Unrepresented programming languages. Several widely used programming languages do not appear in Sigmabench v1. This is not due to lack of interest, but rather to the difficulty of finding open-source repositories that satisfy all dataset criteria across the required size categories. In practice, languages such as PHP, the broader .NET ecosystem (C#, F#, VB.NET), and C/C++ rarely met the combination of size, commit-structure, and Conventional Commit usage needed for inclusion. Their absence means that benchmark results may not generalize to codebases primarily written in these languages.
Lack of interactive agent evaluation. Many coding agents support interactive workflows in which users iteratively provide feedback, clarify requirements, or guide the agent through multi-step reasoning. Sigmabench v1 does not evaluate this mode of use. All benchmark runs follow a fixed, non-interactive pattern: a single task prompt, one autonomous execution loop, and a final output. This setup allows for consistent comparison across agents, but it does not capture the potential performance differences that may emerge during interactive, human-in-the-loop sessions.
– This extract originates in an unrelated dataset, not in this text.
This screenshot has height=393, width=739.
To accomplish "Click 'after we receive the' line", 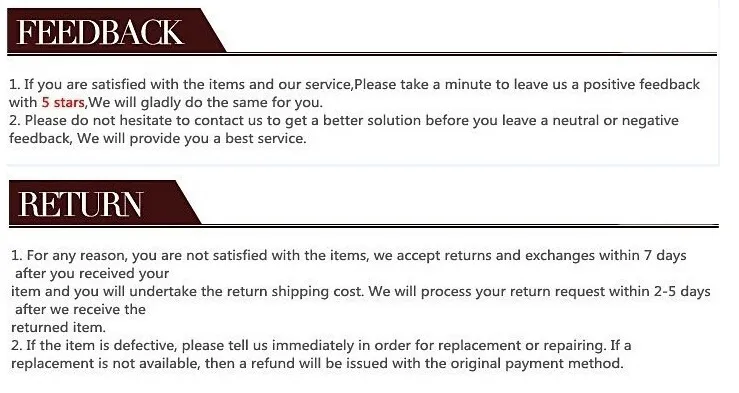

Restriction to CLI-based agents. Sigmabench v1 restricts evaluation to command-line–based coding agents. This decision was driven primarily by practical considerations: CLI agents allow for fully automated, reproducible execution in a controlled environment, whereas graphical or browser-based agents require additional setup, state management, and interaction scaffolding that were deemed out of scope for the first version of the benchmark. As a result, Sigmabench v1 does not capture performance characteristics specific to GUI-driven workflows. Future versions of the benchmark may expand coverage to include non-CLI agents as the methodology and infrastructure evolve.